Table 6 presents the IC50 values for the studied complexes. All of them present higher cytotoxic activity (lower IC50) on HeLa and MDA-MB-231 cells than Cisplatin. [Cu(dipeptide)(5-NO2- phen)] complexes show similar activity to [Cu(5-NO2-phen)2Cl2. Compared with their phen analogs, the 5-NO2-phen complexes present lower activity (for instance, [Cu(ala-phe)(phen)] presents an IC50 2 μM on HeLa cells . This tendency was previously observed in the Casiopeinas series, where complexes containing 5-NO2-phen had larger IC50 than their counterparts with phen , showing the relevance of the phen moiety on the activity of the complexes. This reduction of the cytotoxic activity is possibly related to the fact that the nitro group impairs DNA binding. The electron-attractor effect of the nitro substituent on the phen can also influence the reactivity of the Cu center in the complexes and therefore their activity. The activity of the complexes makes them good candidates to perform in vivo antitumor tests comparing they tissue distribution, which may be different from that of the related phen complexes.
|Compound||IC50 (mM) Hela||IC50 (mM) MDA MB 231|
Table 6: Cytotoxic activity (expressed by IC50) of the studied complexes against HeLa and MDA-MB-23 cell lines.
Four new complexes were synthesized and characterized. They present square-based pyramidal coordination geometry with a dipeptide and a 5-NO2-phen coordinated to the Cu(II) center, perpendicular to each other. UV-vis spectra suggest no change in coordination upon dissolution. The complexes bind to isolated DNA, possibly by intercalation. The extent of binding is lower than that observed for Cu-dipeptide-phen complexes. The complexes present cytotoxic activity against the studied cell lines, higher than Cisplatin. The introduction of the nitro group in the phen reduces the cytotoxic activity of the complexes.

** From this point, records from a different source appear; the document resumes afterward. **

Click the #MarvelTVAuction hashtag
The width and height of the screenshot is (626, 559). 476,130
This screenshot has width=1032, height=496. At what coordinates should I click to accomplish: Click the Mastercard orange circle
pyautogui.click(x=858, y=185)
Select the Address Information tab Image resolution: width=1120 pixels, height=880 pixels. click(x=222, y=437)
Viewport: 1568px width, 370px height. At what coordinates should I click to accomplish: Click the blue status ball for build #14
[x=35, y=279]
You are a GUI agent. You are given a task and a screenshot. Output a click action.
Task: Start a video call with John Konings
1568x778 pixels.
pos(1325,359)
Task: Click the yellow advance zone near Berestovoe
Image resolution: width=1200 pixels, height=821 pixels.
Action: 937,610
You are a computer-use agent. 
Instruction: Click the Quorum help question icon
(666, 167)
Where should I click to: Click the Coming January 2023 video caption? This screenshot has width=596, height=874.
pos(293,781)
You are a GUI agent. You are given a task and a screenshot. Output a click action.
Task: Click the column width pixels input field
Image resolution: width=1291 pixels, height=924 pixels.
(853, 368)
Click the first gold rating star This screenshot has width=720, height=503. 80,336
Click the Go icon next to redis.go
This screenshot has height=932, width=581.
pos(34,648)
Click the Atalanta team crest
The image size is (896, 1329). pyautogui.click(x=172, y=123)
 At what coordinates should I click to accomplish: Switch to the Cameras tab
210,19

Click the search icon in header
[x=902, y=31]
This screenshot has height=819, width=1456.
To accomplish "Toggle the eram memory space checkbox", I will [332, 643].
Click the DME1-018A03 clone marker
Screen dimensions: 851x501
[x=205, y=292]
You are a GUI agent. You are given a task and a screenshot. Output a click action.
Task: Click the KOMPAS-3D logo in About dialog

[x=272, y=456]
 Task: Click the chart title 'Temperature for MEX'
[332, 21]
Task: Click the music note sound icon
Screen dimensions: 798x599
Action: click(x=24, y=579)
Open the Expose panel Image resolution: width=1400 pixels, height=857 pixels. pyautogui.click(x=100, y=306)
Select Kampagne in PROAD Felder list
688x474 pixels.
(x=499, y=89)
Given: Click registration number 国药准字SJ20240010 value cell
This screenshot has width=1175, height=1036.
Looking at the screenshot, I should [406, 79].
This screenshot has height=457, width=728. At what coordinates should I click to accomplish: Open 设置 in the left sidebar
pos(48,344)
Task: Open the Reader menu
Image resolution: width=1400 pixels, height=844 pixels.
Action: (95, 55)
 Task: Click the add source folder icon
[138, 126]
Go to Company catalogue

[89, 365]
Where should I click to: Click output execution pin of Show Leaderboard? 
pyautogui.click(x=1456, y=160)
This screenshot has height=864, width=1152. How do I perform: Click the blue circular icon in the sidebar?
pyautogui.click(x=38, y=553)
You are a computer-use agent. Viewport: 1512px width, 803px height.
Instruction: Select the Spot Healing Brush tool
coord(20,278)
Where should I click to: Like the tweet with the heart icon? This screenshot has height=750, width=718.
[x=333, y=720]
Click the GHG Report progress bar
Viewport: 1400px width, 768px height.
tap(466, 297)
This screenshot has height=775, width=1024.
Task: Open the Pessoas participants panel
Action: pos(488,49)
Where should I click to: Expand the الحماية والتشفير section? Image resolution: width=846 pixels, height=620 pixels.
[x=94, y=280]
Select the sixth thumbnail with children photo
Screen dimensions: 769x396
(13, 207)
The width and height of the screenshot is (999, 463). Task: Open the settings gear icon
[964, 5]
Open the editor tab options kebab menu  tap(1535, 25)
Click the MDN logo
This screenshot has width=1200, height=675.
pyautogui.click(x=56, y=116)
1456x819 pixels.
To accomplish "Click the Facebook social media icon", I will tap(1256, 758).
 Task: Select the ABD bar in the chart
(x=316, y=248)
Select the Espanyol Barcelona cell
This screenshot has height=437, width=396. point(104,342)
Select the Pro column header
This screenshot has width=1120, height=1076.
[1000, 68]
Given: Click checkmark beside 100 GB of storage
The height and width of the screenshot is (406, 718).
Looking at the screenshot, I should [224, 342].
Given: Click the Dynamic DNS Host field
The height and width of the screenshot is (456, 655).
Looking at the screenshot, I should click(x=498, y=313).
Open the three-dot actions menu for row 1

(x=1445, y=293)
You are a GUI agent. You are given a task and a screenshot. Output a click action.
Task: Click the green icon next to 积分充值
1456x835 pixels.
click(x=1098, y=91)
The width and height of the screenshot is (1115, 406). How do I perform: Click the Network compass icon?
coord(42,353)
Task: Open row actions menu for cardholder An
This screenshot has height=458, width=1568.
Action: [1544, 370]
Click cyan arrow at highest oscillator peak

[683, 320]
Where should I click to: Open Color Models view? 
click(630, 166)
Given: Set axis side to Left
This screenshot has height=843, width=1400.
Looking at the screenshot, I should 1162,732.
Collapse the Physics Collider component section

The authors thank CSIC and PEDECIBA Química and Biología (Uruguay); CNPq and FAPESP (Brazil) and CAPES/UdelaR (Brazil- Ururguay bilateral research grant) for financial support.
CCDC 1055554 contains the supplementary crystallographic data for C2. This data can be obtained free of charge via https:// summary.ccdc.cam.ac.uk/structure-summary-form, or from the Cambridge Crystallographic Data Centre, 12 Union Road, Cambridge CB2 1EZ, UK, Fax: (+44) 1223-336-033. CD spectra of DNA alone and in the presence of the studied compounds (Figure S1 – S5).